School district chair Gordon Comeau told The Spotlight the issue was raised by the high school’s new principal, Bill Lawrence.

“The days of even hinting at discrimination are far past,” said Comeau, adding the name and formerly-used images “fly in the face” of the district’s human rights policy.

“We know it’s very offensive to some people in our system and our community.”

Comeau said he anticipates some backlash over the decision. “Some people don’t like change…But you have to do what is right.”

He acknowledged the word “rebel” can be interpreted in different ways. However, he said, the imagery associated with its use at the school clearly ties it to a hurtful period in history.

Over the years, different logos have been used by the school’s sports teams on their jerseys. Those include pictures of the Confederate flag, and depictions of a soldier with a gun.

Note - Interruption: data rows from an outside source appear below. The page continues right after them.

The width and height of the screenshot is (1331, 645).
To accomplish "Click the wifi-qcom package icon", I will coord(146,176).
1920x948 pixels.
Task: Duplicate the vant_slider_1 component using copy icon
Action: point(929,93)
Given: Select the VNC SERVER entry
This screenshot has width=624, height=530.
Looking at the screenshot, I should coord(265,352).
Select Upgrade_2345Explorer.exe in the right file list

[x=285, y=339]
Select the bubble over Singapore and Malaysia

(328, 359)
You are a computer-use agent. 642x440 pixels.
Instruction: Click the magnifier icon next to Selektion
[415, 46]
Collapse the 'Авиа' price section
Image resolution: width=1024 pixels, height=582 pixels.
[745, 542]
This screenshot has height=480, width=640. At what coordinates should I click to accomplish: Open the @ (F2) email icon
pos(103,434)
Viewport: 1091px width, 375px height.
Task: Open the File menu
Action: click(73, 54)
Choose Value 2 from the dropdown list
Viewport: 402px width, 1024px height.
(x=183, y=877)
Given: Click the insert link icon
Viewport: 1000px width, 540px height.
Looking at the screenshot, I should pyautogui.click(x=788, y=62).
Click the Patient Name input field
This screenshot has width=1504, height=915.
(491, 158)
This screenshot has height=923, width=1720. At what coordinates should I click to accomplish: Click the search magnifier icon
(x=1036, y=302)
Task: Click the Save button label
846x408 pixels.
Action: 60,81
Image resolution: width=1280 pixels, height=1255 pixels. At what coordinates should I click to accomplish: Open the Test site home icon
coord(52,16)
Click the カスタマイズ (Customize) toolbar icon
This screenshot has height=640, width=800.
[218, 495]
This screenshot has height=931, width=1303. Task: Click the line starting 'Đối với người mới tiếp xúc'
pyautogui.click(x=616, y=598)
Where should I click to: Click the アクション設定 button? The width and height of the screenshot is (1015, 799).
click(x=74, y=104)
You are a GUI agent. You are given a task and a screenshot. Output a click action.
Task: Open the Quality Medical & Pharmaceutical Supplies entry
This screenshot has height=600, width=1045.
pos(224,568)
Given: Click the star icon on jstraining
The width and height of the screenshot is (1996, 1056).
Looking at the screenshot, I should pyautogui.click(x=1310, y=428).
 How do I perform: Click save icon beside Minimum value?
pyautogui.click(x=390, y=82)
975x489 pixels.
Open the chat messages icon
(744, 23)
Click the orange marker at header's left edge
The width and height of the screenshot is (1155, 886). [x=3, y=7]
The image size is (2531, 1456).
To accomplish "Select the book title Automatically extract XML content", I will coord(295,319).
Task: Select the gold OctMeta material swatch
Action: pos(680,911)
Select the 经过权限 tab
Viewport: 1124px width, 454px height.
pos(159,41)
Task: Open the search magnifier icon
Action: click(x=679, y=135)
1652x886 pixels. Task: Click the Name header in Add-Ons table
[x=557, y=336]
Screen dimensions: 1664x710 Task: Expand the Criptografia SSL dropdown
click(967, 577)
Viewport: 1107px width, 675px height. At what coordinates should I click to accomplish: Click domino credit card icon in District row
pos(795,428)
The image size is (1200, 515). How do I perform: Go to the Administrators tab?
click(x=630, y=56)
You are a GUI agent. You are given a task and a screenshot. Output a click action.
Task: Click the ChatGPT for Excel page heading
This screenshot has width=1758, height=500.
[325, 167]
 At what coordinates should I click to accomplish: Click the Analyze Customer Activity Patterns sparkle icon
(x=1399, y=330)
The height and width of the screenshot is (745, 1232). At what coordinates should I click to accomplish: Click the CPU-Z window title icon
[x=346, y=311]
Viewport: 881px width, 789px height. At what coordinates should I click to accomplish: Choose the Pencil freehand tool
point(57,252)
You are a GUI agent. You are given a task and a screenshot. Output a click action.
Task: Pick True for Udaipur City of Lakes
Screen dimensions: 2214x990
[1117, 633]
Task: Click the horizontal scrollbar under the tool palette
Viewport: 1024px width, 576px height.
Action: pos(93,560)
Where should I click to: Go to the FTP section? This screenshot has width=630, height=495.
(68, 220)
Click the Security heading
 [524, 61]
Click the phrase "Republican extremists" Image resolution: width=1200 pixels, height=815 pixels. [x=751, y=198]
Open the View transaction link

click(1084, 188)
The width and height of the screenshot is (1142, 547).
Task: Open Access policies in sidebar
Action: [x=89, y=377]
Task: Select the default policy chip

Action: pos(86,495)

A new name and logo that reflects inclusivity will be chosen in the fall.

The letter to parents states: “The process will include an opportunity for open dialogue and stakeholder input. We look forward to this important work and once again encourage all members of our community to support the school and our students in this process.”

Related: Anti-racism protesters rally around world, topple statue of slave trader in U.K.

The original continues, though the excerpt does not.